→ Text passage:

=== Begin Enclosure ===

Buy this if: Don’t buy it.

Bargain Trendz Newmarket Plaza - 12 Family Crackers
$13.00 (108.33 cents per cracker)

Hear it crack:

On the expensive side of mid-range, the Bargain Trendz cracker appears to have sunk its entire budget into high-GSM cardboard, as this thing is virtually indestructible. If you pull three sets of eight Bargain Trendz crackers, you’ll build and tone the muscles of your arms, back and core. You will also be left with 24 piles of hideously disappointing garbage.

The crown was too small to be worn by an adult, although it may be suitable for some pets. The toys included a dot-to-dot book. Yes, this does sound great, but:


What do you think it is, kids?

What’s furry and minty?
A polo bear!

Make what you will of this breath mint-based pun, but the box promised two jokes per cracker, and in our testing we found only one in each. Perhaps the second joke is on the buyer?

Buy this if: It’s Christmas Day and you don’t have any crackers and you are in Newmarket Plaza.

Premium Crackers

Target - Celebrate with Pack of 6 Premium Bon Bons
$15.00 (250 cents per cracker)

Hear it crack:

Premium in price only. Target’s “Celebrate with Pack of 6 Premium Bon Bons” cuts every corner imaginable, starting with an undersized snap that results in frequent misfires. The crown is narrow and unflattering, while the “toys” ranged from fingernail brushes to emery boards, clearly aimed at the “I have dirty fingernails and want to rectify that while at the Christmas dinner table” crowd. As a bonus, the contents included a charades prompt, although if you can’t think of the name of a single TV show, movie, book, song or person without a prompt, you may want to head to a hospital.

Where do ghosts go swimming?
The Dead Sea!

Not a bad joke! What joke will we find in the second cracker?

Where do ghosts go swimming?
The Dead Sea!

Oh. It’s the same joke all over again. But we kind of enjoy The Big Bang Theory, so who are we to criticise this approach?

Buy this if: You’re looking to start a nail maintenance kit.

Myer - 6 Christmas Bon Bons (vue)
$19.99 (333.17 cents per cracker)

Hear it crack:

At 333 cents per cracker, Myer had to impress. On pulling the cracker apart, a brief fireworks display lit up the room, filling us with hearty Christmas cheer. From the cracker shell fell a series of original, topical jokes by Ricky Gervais (silent ‘s’), a large Nerf gun, and an actual crown.

Of course, this is not true. Myer’s crackers were broadly similar to the others, except that the trinkets were made of metal so you’ll feel guilty about throwing them away—despite the fact that they are entirely useless, and in our case, slightly damaged.

Who is Santa afraid of?
The elf and safety officer.

Like the giraffe gag, this takes us to a dark place. What reason would Santa have to fear the elf and safety officer? Does his workshop expose his employees to undue risks? Fine, whatever, it’s just a pun. You groan and move on. But then you realise: these crackers are made in an actual factory somewhere, and it is the view of someone in authority at that factory that a health and safety officer is a person to be feared. Does that mean factory workers are risking their lives to make the crackers that we’re all just going to throw away on Christmas Day? Spare a thought for those of us who have written Christmas Cracker buying guides, because we’ve just bought several boxes of crackers and torn them apart like it’s some kind of a game. Somehow we have to sleep at night.

=== End Enclosure ===

→ Stored data entries:
=== Begin Enclosure ===

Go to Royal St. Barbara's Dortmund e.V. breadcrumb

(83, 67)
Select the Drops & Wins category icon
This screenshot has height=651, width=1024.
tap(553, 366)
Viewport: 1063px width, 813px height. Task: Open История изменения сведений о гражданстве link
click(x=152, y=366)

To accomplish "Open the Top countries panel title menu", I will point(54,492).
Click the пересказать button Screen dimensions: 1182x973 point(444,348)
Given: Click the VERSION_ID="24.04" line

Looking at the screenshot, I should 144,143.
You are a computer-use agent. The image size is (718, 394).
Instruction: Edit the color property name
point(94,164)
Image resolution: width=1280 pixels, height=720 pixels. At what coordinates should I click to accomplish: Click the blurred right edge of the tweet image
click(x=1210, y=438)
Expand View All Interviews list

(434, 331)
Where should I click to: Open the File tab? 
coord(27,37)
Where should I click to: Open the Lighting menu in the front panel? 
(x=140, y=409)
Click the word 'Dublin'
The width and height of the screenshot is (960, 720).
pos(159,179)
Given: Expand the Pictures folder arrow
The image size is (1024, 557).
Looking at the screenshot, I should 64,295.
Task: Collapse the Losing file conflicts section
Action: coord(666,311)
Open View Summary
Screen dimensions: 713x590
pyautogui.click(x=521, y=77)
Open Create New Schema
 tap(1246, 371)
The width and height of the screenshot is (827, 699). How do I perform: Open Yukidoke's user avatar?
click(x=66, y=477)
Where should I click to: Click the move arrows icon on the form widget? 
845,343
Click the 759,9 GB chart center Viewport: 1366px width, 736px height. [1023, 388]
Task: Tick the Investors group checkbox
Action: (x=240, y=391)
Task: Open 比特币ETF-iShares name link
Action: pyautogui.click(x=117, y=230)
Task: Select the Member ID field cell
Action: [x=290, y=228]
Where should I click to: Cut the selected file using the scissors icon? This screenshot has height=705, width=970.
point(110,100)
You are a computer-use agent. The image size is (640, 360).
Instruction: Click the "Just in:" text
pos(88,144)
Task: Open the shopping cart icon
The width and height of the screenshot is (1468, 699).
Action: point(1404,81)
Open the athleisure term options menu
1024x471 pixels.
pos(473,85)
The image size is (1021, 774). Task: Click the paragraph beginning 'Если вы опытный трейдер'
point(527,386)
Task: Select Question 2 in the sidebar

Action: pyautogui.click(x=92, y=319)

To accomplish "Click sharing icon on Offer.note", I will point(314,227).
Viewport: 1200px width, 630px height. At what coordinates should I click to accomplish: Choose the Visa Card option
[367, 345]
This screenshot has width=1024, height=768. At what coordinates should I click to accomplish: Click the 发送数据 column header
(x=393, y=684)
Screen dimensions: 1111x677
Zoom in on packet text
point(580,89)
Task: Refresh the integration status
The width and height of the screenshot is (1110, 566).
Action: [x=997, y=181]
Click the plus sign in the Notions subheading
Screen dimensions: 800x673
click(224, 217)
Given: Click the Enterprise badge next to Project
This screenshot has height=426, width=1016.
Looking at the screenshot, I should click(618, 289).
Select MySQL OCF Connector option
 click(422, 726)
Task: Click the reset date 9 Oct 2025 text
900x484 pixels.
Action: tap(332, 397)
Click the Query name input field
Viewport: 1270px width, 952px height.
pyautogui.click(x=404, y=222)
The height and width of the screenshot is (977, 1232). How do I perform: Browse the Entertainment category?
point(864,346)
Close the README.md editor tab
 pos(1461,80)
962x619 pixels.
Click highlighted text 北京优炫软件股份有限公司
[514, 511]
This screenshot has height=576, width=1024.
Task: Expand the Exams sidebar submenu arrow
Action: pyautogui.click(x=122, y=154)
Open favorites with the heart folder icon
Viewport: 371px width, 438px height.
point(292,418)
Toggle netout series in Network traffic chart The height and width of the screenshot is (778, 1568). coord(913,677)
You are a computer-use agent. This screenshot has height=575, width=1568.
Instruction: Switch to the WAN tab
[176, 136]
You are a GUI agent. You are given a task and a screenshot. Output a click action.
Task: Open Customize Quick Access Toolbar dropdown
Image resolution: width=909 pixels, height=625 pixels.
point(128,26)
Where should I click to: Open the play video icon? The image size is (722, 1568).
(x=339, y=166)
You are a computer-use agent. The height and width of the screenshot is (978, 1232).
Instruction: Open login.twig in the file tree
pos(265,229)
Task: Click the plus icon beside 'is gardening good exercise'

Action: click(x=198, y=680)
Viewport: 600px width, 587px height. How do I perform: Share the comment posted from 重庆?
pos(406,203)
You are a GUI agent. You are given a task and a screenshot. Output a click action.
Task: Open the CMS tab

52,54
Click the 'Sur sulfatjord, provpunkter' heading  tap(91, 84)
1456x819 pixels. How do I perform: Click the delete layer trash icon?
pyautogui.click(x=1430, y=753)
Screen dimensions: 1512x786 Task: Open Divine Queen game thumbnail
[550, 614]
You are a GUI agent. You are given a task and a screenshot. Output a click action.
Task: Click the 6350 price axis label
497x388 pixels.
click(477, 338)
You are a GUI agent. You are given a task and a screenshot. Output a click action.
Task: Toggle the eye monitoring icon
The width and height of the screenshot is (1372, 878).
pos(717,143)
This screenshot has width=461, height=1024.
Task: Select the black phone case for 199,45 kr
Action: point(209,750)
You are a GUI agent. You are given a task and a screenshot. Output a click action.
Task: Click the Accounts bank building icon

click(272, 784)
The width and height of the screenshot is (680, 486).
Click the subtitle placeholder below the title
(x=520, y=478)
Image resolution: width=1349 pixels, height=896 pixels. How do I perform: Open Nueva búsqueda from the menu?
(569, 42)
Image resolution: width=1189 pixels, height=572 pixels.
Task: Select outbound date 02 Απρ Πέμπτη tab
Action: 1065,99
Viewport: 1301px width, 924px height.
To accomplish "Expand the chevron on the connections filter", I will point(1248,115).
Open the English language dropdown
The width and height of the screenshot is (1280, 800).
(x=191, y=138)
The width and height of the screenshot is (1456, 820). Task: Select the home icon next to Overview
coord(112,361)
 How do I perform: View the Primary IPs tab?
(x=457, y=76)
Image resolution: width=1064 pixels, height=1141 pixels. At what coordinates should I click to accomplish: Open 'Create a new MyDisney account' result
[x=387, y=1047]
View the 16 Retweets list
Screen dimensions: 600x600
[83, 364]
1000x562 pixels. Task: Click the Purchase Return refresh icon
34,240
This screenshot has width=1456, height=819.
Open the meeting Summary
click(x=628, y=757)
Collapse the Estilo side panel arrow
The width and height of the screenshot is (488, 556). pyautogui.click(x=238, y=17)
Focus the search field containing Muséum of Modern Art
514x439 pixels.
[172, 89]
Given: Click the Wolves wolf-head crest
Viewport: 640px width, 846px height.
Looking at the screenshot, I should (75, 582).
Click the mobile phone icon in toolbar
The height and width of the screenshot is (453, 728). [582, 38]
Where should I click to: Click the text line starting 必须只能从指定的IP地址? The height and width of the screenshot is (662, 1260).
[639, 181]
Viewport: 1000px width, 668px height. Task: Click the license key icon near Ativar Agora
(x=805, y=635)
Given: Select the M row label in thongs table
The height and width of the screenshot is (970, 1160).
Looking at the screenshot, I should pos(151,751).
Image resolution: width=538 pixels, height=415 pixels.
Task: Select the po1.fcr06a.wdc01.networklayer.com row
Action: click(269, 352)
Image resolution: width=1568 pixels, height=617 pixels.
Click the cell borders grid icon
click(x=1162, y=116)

=== End Enclosure ===

→ What the exercise asks:
Quote the passage of the cracker review verbatim, beginning at the words "The crown was" and stopping after "A polo bear!".

→ Result of this task:
The crown was too small to be worn by an adult, although it may be suitable for some pets. The toys included a dot-to-dot book. Yes, this does sound great, but:


What do you think it is, kids?

What’s furry and minty?
A polo bear!